_Collection entries_:
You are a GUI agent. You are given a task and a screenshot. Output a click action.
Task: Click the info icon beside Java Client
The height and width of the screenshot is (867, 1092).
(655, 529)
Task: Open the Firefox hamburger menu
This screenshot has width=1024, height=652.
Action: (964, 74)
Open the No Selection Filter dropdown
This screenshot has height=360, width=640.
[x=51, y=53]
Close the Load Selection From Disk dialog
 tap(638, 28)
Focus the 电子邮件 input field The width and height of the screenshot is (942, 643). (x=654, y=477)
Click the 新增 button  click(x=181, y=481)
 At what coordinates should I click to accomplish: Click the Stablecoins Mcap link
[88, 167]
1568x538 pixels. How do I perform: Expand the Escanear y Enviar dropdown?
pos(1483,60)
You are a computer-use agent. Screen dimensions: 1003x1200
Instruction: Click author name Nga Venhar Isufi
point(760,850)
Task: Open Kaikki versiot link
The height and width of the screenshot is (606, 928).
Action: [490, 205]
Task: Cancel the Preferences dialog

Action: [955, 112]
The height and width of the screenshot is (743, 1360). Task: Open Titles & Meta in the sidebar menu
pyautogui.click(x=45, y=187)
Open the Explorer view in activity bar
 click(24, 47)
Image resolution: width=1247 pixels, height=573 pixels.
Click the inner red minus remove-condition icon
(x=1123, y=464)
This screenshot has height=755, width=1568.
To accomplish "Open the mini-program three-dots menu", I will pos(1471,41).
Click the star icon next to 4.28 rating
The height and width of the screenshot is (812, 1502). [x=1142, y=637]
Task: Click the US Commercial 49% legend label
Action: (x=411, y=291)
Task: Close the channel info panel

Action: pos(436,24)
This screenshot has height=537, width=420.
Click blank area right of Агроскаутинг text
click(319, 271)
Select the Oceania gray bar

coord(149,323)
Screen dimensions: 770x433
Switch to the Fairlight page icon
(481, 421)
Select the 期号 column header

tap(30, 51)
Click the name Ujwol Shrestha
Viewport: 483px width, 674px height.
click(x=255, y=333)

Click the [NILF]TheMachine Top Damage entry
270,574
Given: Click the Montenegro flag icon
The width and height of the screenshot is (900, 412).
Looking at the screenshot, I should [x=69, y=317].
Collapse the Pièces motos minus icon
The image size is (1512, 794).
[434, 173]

_TRY IT_: What is needed is an exact copy of all the entries.

_SOLUTION TO THIS PROBLEM_:
You are a GUI agent. You are given a task and a screenshot. Output a click action.
Task: Click the info icon beside Java Client
The height and width of the screenshot is (867, 1092).
(655, 529)
Task: Open the Firefox hamburger menu
This screenshot has width=1024, height=652.
Action: (964, 74)
Open the No Selection Filter dropdown
This screenshot has height=360, width=640.
[x=51, y=53]
Close the Load Selection From Disk dialog
 tap(638, 28)
Focus the 电子邮件 input field The width and height of the screenshot is (942, 643). (x=654, y=477)
Click the 新增 button  click(x=181, y=481)
 At what coordinates should I click to accomplish: Click the Stablecoins Mcap link
[88, 167]
1568x538 pixels. How do I perform: Expand the Escanear y Enviar dropdown?
pos(1483,60)
You are a computer-use agent. Screen dimensions: 1003x1200
Instruction: Click author name Nga Venhar Isufi
point(760,850)
Task: Open Kaikki versiot link
The height and width of the screenshot is (606, 928).
Action: [490, 205]
Task: Cancel the Preferences dialog

Action: [955, 112]
The height and width of the screenshot is (743, 1360). Task: Open Titles & Meta in the sidebar menu
pyautogui.click(x=45, y=187)
Open the Explorer view in activity bar
 click(24, 47)
Image resolution: width=1247 pixels, height=573 pixels.
Click the inner red minus remove-condition icon
(x=1123, y=464)
This screenshot has height=755, width=1568.
To accomplish "Open the mini-program three-dots menu", I will pos(1471,41).
Click the star icon next to 4.28 rating
The height and width of the screenshot is (812, 1502). [x=1142, y=637]
Task: Click the US Commercial 49% legend label
Action: (x=411, y=291)
Task: Close the channel info panel

Action: pos(436,24)
This screenshot has height=537, width=420.
Click blank area right of Агроскаутинг text
click(319, 271)
Select the Oceania gray bar

coord(149,323)
Screen dimensions: 770x433
Switch to the Fairlight page icon
(481, 421)
Select the 期号 column header

tap(30, 51)
Click the name Ujwol Shrestha
Viewport: 483px width, 674px height.
click(x=255, y=333)

Click the [NILF]TheMachine Top Damage entry
270,574
Given: Click the Montenegro flag icon
The width and height of the screenshot is (900, 412).
Looking at the screenshot, I should [x=69, y=317].
Collapse the Pièces motos minus icon
The image size is (1512, 794).
[434, 173]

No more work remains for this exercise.